Tadić: The final version still doesn’t exist, but all the important issues, as well as the property issues and the character of the state will need to be discussed quickly so that we can adopt the new constitution as soon as possible, so that we can have a new government as soon as possible, a  government that will work using its full capacity, rather than as a minority government, one that can make decision regarding the European Union.

B92: You still haven’t answered my question, have you reached an agreement with the Prime Minister regarding the constitution and the elections?

Tadić: No, I have reached an agreement with the Prime Minister that we need to adopt the constitution first and right after that to call an election, should we fail to secure a parliamentary majority to form a Constitutional assembly. I regret that there is no such majority, once again, that has been my policy, but since there is the majority to support this solution I agree with that as well, but I wish to see us start this procedure as soon as possible.

B92: Mr. Tadić, moving on to partisan issues, does your party, the Democratic Party, cultivate a partnership, or should I say, is it cohabitating with the Democratic Party of Serbia?

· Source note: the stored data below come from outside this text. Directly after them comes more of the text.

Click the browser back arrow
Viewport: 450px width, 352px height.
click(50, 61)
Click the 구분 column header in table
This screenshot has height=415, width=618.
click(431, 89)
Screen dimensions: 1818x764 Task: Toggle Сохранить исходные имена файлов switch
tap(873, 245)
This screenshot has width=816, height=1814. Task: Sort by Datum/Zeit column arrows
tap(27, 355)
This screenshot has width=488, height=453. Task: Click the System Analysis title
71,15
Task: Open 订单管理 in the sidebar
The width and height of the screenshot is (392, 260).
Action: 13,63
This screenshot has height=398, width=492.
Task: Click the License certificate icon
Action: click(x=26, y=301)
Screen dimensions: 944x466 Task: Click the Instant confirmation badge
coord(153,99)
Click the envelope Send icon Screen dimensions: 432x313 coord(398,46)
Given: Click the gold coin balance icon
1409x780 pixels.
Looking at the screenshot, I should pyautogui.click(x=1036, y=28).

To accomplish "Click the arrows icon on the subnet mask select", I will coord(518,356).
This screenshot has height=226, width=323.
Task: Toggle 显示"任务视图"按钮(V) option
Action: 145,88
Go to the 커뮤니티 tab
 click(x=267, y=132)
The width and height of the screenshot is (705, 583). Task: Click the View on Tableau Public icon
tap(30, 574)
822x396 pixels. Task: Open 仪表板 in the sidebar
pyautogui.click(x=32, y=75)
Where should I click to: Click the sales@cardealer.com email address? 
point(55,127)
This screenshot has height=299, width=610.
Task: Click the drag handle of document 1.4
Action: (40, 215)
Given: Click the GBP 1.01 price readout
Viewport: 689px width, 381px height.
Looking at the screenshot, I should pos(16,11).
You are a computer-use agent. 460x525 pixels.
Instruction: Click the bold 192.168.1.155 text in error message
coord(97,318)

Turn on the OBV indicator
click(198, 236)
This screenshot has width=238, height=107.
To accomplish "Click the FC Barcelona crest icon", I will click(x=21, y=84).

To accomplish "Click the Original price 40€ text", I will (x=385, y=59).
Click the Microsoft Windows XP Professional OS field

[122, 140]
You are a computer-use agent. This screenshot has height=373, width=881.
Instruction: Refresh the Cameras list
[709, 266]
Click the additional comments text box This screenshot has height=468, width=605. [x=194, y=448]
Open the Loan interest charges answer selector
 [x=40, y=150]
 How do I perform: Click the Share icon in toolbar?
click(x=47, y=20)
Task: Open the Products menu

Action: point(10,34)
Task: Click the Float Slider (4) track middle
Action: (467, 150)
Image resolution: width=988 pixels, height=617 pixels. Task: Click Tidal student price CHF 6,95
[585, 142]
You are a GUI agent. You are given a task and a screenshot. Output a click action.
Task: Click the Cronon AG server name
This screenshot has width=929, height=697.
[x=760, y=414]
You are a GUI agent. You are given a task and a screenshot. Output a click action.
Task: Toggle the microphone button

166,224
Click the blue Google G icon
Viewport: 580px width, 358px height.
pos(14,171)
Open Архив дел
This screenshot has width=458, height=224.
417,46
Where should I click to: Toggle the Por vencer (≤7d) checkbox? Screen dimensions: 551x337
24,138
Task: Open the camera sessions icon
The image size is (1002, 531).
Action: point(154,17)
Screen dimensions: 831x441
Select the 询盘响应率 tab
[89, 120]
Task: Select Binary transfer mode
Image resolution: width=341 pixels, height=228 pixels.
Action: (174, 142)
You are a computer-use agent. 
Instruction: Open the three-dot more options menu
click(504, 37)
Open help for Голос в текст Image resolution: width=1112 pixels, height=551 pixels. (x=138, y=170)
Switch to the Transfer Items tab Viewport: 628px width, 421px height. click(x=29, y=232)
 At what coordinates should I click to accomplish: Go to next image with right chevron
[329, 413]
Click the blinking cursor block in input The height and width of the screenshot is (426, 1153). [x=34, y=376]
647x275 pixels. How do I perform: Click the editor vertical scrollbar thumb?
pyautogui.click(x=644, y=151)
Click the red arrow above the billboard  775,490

Tadić: First of all, the party has policies of its own and the party harmonizes its policies with its program and with that part of the population which has certain interests and whose interests the party reflects. I have that portion of the population that votes for the Democrats in mind, and the same goes for all the other parties. Now, if I were to tell you there is an extremely difficult, ongoing discussion on many of the issues promoted by this government as its decisions, I wouldn’t tell you anything new.

As far as the president goes, he has a constitutional obligation to constantly cooperate with the government. If things were different, if there were a country without such an obligation, that country would be in serious internal trouble that would translate to the lives of its citizens or the quality of their lives. Therefore, the president is obligated by the constitution to cooperate with the government in the interest of the citizens and the country as a whole, while the party conducts its party policies, which is also in the citizens’ interest, but within the scope of a different debate. The party policies are conducted by my deputy, Dušan Petrović, who is de facto running the party at present, and on behalf of the DSS by those people or candidates designated by Prime minister Koštunica.

B92: So how do these policies differ, I’ll bring up only a few of the most relevant problems for Serbia today: Kosovo, Montenegro, the Hague, the Republic of Srpska, the EU. I can’t see the difference between the DS and the DSS positions on any of these issues.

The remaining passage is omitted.